Como já foi dito, foi-se o tempo da intimidação, do assédio moral, do sabe com quem está falando. O restabelecimento da verdade dos fatos narrados por Notibras, foi garantido por Dias Toffoli. Amparado pela Constituição, o ministro, acionado, sentenciou que “no caso concreto, não se verifica situação apta a ensejar a excepcionalíssima intervenção do Poder Judiciário em sede de tutela provisória para a remoção de conteúdo jornalístico veiculado, com o tolhimento da liberdade de expressão e informação do reclamante, sob pena de censura prévia”. Toffoli julgou ainda que “qualquer matéria veiculada com conteúdo eventualmente injurioso ou calunioso, deve ser apurada de modo exauriente na via judicial cabível, gerando responsabilização penal ou civil posterior, não se justificando a censura imediata, tal qual determinada pela decisão reclamada”.

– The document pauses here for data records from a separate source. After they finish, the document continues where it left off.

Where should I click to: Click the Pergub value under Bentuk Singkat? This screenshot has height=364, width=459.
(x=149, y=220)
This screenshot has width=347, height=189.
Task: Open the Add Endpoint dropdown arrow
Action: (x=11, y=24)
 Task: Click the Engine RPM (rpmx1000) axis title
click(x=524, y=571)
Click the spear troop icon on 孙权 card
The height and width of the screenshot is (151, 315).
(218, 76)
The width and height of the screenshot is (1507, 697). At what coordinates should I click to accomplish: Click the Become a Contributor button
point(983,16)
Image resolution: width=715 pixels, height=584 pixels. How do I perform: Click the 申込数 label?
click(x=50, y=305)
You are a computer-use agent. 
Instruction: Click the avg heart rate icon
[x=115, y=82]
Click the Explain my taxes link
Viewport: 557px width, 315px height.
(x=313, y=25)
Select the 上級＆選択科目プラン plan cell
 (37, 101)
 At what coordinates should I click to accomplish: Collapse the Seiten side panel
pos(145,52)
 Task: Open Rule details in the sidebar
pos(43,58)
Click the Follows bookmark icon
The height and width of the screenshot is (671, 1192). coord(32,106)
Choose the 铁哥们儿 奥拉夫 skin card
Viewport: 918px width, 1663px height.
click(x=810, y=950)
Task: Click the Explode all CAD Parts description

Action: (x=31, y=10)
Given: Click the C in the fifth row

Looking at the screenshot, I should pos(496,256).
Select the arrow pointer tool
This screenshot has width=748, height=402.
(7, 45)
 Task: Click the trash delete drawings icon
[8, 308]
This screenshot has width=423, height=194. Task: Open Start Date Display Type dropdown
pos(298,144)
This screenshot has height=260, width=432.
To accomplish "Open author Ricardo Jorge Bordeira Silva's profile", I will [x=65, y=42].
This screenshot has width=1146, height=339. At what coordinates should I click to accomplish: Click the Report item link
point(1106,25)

Toffoli foi na jugular dos abusos. O ministro reforçou o entendimento de que em um Estado Democrático de Direito, não cabe magistrados provocarem o Supremo a fim de sancionarem a censura prévia, ordenando a retirada de circulação de conteúdos jornalísticos. Este é mais um passo em direção a um terreno menos movediço das disputas jurídicas que envolvem a liberdade de imprensa.

Não existe jornalista intrépido, destemido, ousado. Mas existem jornalistas de brios. São justamente aqueles que enfrentam situações difíceis sem se permitir intimidar. Meus 53 anos em redações mostram que sou um dos que, entre tantos, buscam combater a ausência de uma legislação moderna, permitindo, nesse quadro de tintas negras, alimentar a indústria da judicialização da opinião que atrai o interesse e investimentos dos mais diversos tipos de malfeitores.

O trator engatou a primeira marcha. O bananal será devastado. Restará de pé a palmeira buriti, E quem apelido tem, seja gordinho, leoa ou baiano, saberá, tardiamente, que pães e vinhos, após digeridos, viram esterco.